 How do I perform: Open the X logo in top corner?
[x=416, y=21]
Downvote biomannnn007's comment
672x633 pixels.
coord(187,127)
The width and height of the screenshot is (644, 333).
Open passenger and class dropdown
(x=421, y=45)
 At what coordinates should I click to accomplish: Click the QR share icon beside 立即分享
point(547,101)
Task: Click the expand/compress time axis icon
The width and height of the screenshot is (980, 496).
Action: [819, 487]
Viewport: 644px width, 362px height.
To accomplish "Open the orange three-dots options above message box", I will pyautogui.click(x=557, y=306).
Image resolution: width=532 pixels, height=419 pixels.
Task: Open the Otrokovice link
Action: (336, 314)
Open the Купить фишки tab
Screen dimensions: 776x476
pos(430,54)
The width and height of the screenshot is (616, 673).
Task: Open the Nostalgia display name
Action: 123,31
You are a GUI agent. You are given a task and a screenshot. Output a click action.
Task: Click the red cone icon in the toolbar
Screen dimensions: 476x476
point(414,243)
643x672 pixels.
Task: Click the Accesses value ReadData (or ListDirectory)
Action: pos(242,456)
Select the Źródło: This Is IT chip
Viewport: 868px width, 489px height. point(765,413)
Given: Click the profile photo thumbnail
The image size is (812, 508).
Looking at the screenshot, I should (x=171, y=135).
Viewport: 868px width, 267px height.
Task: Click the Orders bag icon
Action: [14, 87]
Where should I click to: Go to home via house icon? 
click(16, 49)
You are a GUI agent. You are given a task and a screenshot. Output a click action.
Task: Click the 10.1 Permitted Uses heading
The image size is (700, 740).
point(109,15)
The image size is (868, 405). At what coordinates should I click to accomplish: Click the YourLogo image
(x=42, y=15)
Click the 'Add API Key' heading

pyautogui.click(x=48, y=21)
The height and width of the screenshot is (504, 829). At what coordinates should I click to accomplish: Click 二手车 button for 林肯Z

========

→ **TASK DETAILS**: Your answer is to contain exactly the lines from the one holding "The image size is (700, 740)." to the end of the entries, with no other line.

→ **WRITTEN ANSWER**:
The image size is (700, 740).
point(109,15)
The image size is (868, 405). At what coordinates should I click to accomplish: Click the YourLogo image
(x=42, y=15)
Click the 'Add API Key' heading

pyautogui.click(x=48, y=21)
The height and width of the screenshot is (504, 829). At what coordinates should I click to accomplish: Click 二手车 button for 林肯Z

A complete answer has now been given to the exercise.